In the records below, find the line containing "Viewport: 1094px width, 706px height." and retype it and every line after it exactly, adding nothing.

▼

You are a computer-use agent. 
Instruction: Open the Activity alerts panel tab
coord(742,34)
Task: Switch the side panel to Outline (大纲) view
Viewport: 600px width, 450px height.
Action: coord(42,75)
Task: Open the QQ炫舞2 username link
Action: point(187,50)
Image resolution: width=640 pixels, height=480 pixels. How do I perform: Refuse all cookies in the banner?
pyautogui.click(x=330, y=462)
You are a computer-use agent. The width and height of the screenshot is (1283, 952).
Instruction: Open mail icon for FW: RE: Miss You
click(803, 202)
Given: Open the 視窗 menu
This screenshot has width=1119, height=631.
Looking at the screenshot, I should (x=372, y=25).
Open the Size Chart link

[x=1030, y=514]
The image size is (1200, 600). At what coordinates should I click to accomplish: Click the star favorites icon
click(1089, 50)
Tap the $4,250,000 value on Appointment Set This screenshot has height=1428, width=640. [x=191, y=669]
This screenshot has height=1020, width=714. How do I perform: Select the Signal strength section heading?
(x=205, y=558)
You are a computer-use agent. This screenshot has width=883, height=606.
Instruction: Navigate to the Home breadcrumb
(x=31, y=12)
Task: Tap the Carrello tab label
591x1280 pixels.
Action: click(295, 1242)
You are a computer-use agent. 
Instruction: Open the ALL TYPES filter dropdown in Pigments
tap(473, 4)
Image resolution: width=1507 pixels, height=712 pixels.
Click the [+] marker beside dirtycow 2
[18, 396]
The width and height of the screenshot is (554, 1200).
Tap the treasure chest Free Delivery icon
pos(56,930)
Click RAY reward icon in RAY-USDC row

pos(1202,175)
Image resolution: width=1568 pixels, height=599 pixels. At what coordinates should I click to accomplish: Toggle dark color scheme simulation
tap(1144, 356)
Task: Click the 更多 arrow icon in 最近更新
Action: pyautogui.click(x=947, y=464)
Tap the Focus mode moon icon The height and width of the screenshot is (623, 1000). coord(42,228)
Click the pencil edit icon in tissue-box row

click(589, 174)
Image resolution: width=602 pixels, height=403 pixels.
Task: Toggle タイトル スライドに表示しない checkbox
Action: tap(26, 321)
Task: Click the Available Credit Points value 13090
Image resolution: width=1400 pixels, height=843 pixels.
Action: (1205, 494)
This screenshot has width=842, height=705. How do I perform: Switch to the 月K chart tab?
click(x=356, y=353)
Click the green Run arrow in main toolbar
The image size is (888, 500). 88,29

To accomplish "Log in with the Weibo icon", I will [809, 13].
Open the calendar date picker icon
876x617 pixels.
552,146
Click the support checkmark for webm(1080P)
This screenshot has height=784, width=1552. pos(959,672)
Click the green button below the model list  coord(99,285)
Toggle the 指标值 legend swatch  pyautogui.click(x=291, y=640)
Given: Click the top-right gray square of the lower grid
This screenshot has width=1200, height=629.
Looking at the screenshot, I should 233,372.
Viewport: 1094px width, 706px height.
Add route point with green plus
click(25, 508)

▲

▸ **Exercise result**:
Viewport: 1094px width, 706px height.
Add route point with green plus
click(25, 508)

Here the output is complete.